Claim. If \(\hat\theta_{\mathrm{InEf}}\) is consistent and \(\hat\theta_{\mathrm{Ef}}\) is consistent and efficient, then

\[ \mathop{\mathrm{Var}} (\hat\theta_{\mathrm{InEf}} - \hat\theta_{\mathrm{Ef}}) = \mathop{\mathrm{Var}} \hat\theta_{\mathrm{InEf}} - \mathop{\mathrm{Var}} \hat\theta_{\mathrm{Ef}}.\]

Proof. Let \(\alpha \in \mathbb{R}\) be any real number that defines a linear combination of the two estimators:

\[ \mathop{\mathrm{Var}} \hat\theta_{\alpha} := \alpha \hat\theta_{\mathrm{InEf}} + (1-\alpha) \hat\theta_{\mathrm{Ef}}.\]

Its variance is a function of \(\alpha\):

\[ V(\alpha) := \mathop{\mathrm{Var}} \hat\theta_\alpha = \alpha^2 \mathop{\mathrm{Var}} \hat\theta_{\mathrm{InEf}} + (1-\alpha)^2 \mathop{\mathrm{Var}} \hat\theta_{\mathrm{InEf}} + 2 \alpha (1- \alpha) \mathop{\mathrm{Cov}} (\hat\theta_{\mathrm{InEf}}, \hat\theta_{\mathrm{Ef}}).\]

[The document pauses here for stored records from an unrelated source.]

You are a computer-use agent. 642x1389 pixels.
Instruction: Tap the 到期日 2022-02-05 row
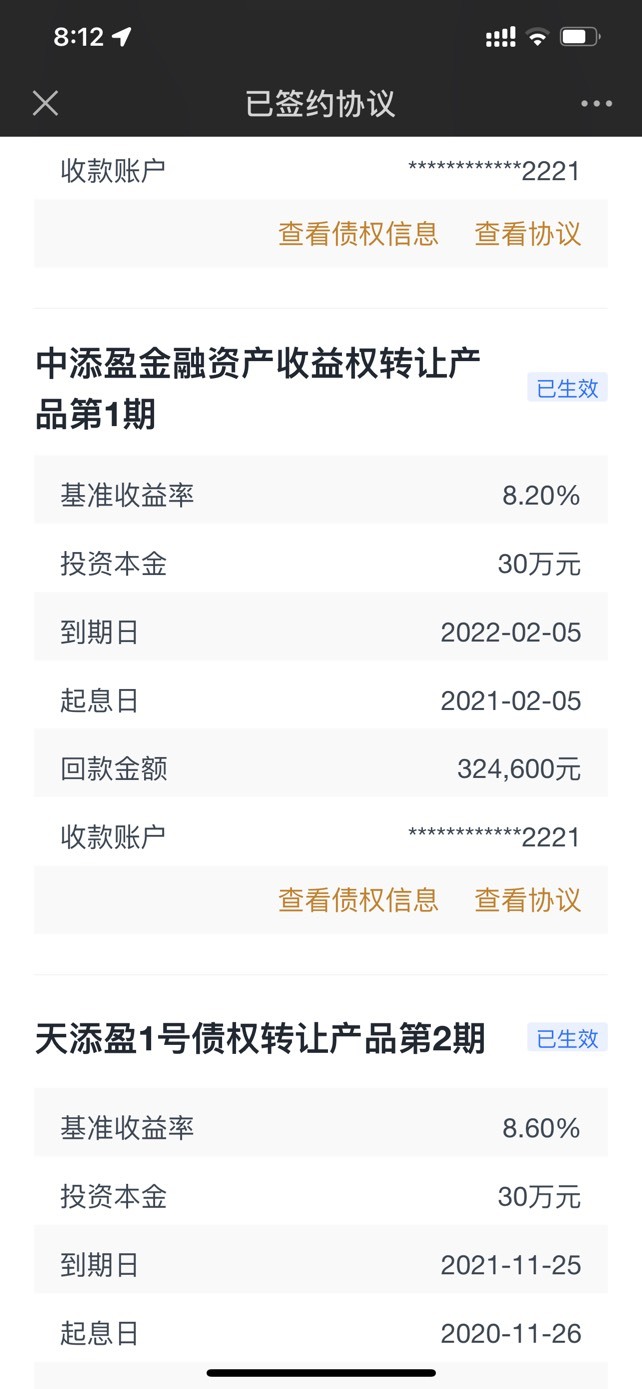(321, 632)
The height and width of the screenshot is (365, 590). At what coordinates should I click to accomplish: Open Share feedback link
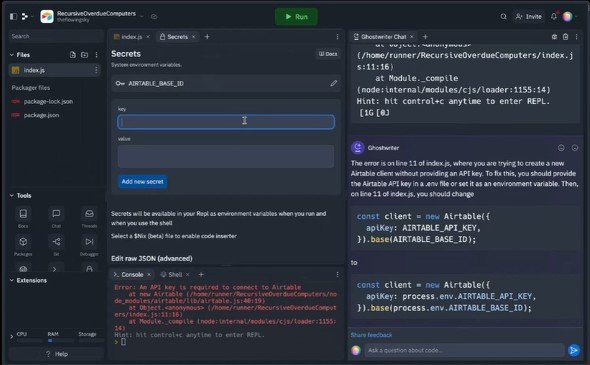click(371, 335)
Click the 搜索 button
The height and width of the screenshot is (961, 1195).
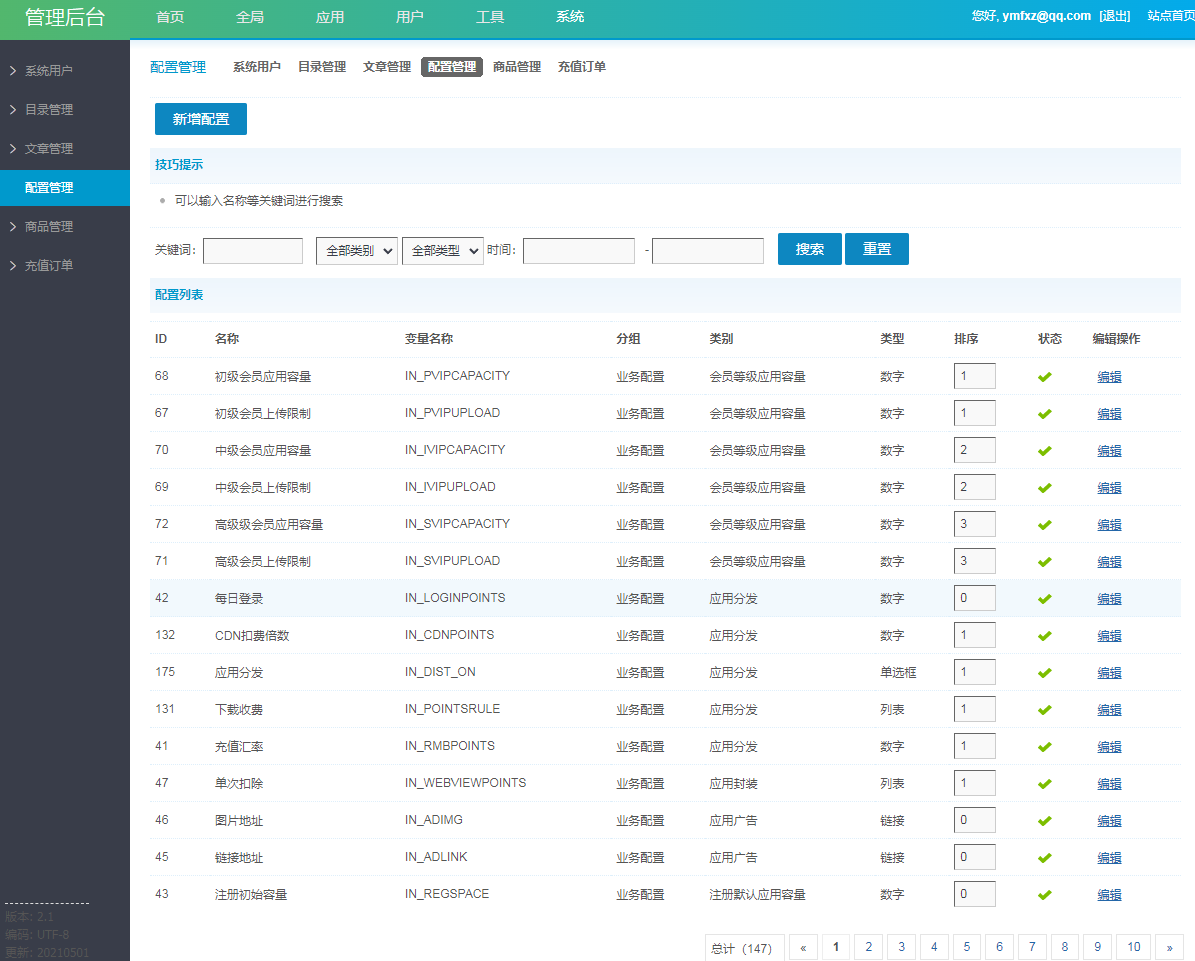pos(810,249)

Since this linear combination yield an efficient estimator at \(\alpha = 0\), it follows that \(V(0) \ge \mathop{\mathrm{Var}} \hat\theta_{\mathrm{Ef}}\). In other words, \(\forall \alpha \in \mathbb{R}\), \(V(\alpha) \ge V(0)\). This implies that zero is a local optimum of \(V\): \(V'(0) = 0\). This implies

\[ V'(\alpha) = 2\alpha \mathop{\mathrm{Var}} \hat\theta_{\mathrm{InEf}} - 2(1-\alpha) \mathop{\mathrm{Var}} \hat\theta_{\mathrm{Ef}} + (2-4\alpha) \mathop{\mathrm{Cov}} (\hat\theta_{\mathrm{InEf}}, \hat\theta_{\mathrm{Ef}}).\]

Plugging \(\alpha = 0\) yields

\[ V'(0) = -2 \mathop{\mathrm{Var}} \hat\theta_{\mathrm{Ef}} + 2 \mathop{\mathrm{Cov}} (\hat\theta_{\mathrm{InEf}}, \hat\theta_{\mathrm{Ef}}) = 0,\]

but since \(V'(0) = 0\), it follows that

\[ \mathop{\mathrm{Cov}} (\hat\theta_{\mathrm{InEf}}, \hat\theta_{\mathrm{Ef}}) = \mathop{\mathrm{Var}} \hat\theta_{\mathrm{Ef}}.\]

This yields the sought-after Hausman statistic

\[ \hat W := (\hat\theta_{\mathrm{InEf}} - \hat\theta_{\mathrm{Ef}})' [\mathop{\mathrm{Var}} \hat\theta_{\mathrm{InEf}} - \mathop{\mathrm{Var}}\hat\theta_{\mathrm{Ef}}]^{-1} (\hat\theta_{\mathrm{InEf}} - \hat\theta_{\mathrm{Ef}}),\]

that is distributed as \(\chi^2_{\dim\hat\theta_{\mathrm{Ef}}}\) under the hull hypothesis and standard assumptions.